Lenox opened his palm and extended it out. “Lieutenant, is this it?”
“Why—and so it is! Where did you find it?”
“This was the weapon that killed Lieutenant Halifax.”
Billings was struck silent by this information. Only after a moment did he manage to ask if Lenox could repeat what he had said.
“This was the weapon that killed Halifax, I’m afraid. Tradescant believes it to be such, at any rate, and his reasoning is sound so far as I can see.”
“That cannot be.”
“It was in the corpse, underneath the stomach.”
Billings, who had been close to vomiting when they inspected Halfax’s body, inhaled sharply as if to steady himself, and for good measure took two deep breaths. “I suppose it might have been stolen from my cabin,” he said.
“Who would have had the opportunity?”
“Sailors are in here occasionally, on errands. Any officer, of course, and their servants, might have slipped into any of the wardroom cabins.”
“The purser’s mate, for instance, or the surgeon’s?”
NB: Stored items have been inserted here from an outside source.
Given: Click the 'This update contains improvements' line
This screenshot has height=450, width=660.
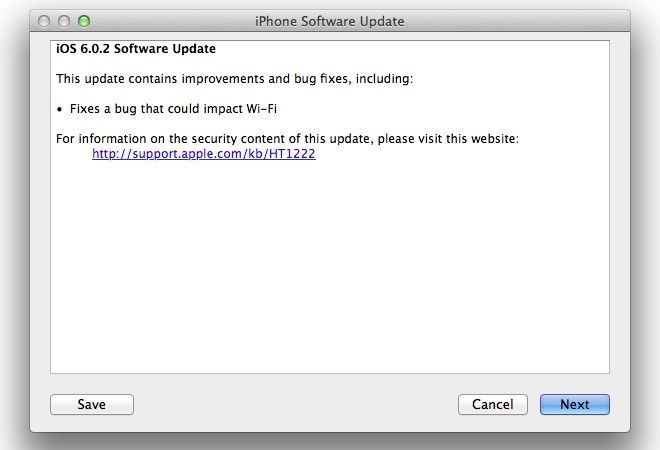Looking at the screenshot, I should tap(234, 78).
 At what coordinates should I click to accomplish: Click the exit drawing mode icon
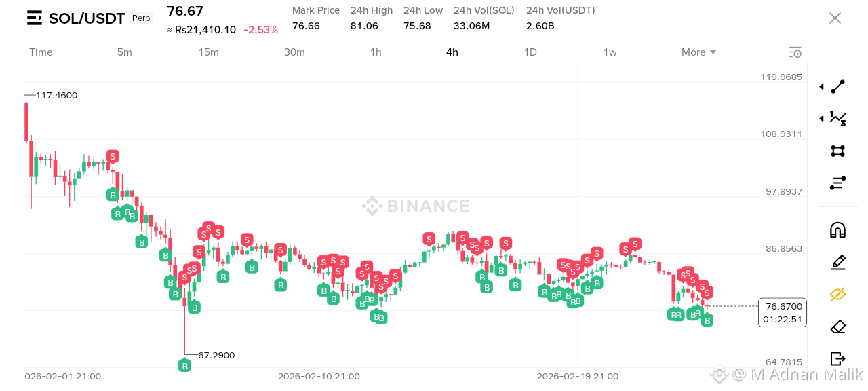(x=838, y=358)
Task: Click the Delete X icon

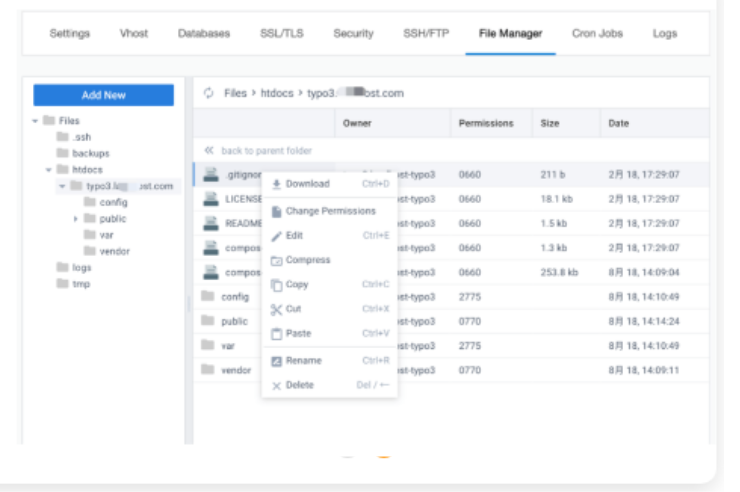Action: [x=277, y=386]
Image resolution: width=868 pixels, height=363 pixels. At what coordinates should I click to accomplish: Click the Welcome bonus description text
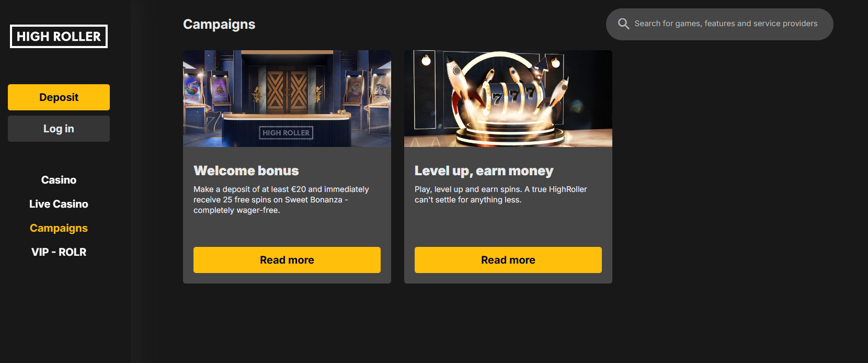tap(281, 200)
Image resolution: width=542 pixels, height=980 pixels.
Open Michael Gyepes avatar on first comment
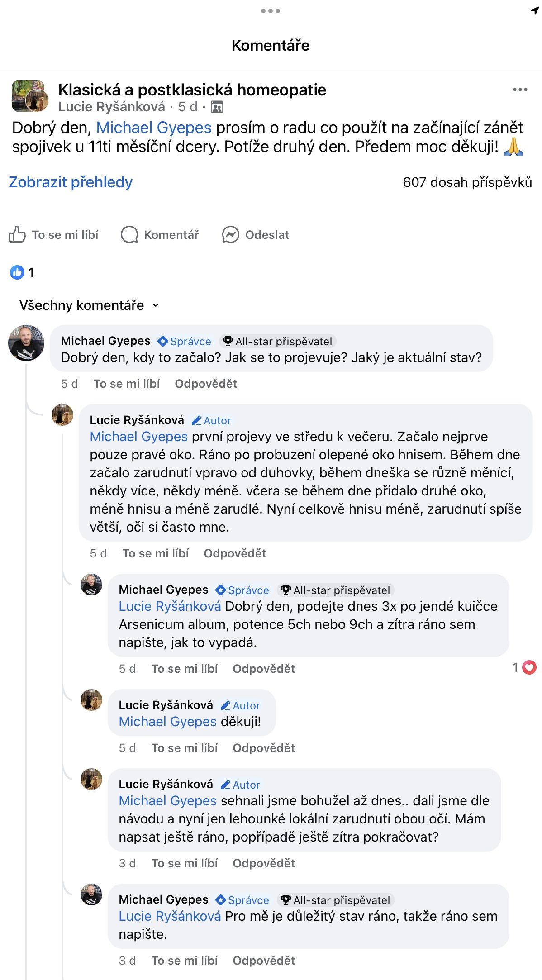[x=26, y=343]
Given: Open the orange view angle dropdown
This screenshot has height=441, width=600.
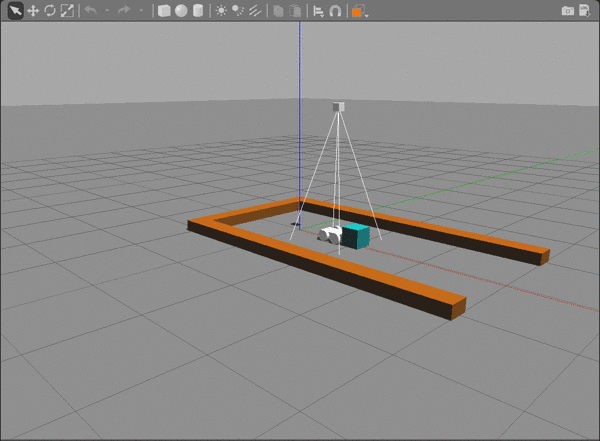Looking at the screenshot, I should [358, 11].
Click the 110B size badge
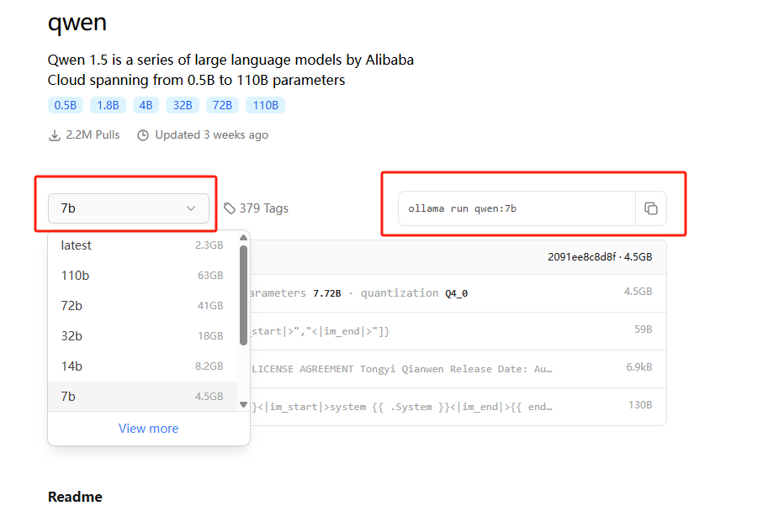Screen dimensions: 784x532 pyautogui.click(x=265, y=105)
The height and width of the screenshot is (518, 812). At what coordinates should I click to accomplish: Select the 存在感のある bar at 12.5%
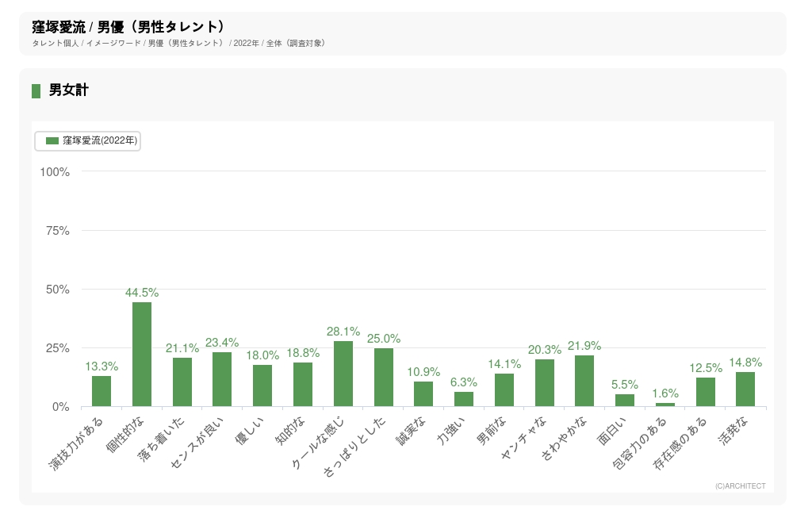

“Yes. Our cook. There must be twenty people, thirty. More.” Now something occurred to Billings. “But look here—why did you go through that foolery of asking whether I had a penknife?”
“It was a shabby trick, and I apologize. Will you shake my hand?” Lenox asked. “In my profession—I suppose I should say my former profession—it is necessary occasionally to be deceitful. I didn’t believe that you killed Halifax, but I wanted to judge your reaction.”
Billings was perhaps too honest to make a diplomatic reply, but he shook hands and said, “Yes, I see.”
“If you don’t mind, I’ll just keep the knife—not for long.”
“It was given me by my father,” said Billings, “when I first sailed. I hold a great attachment to the object, foolish though that may be.”
“I shall take good care of it.”
“Well, if the situation requires it, I can scarcely refuse.”
“Thank you.”
“Am I a suspect?”
“Everyone must be,” said Lenox. “But I don’t think you killed Halifax, no. Nor do I suspect Carrow, for he was on watch, and among men. Nor the surgeon, nor the captain if it comes to it. Everyone else is fair game at the moment.”
“What will you do?”
“Begin interviewing people.”
CHAPTER FIFTEEN
In his mind Lenox was all but persuaded that someone of the wardroom—a neighbor of his, in other words—had committed this deed. He was open to the possibility that a sailor had murdered Halifax, but didn’t the theft of Billings’s penknife at least suggest proximity to his cabin? Moreover, didn’t Halifax’s midnight rendezvous with his murderer suggest an equal, rather than a subordinate relationship—in other words a gentleman of the wardroom, who might reasonably have asked a second lieutenant to meet him in secret?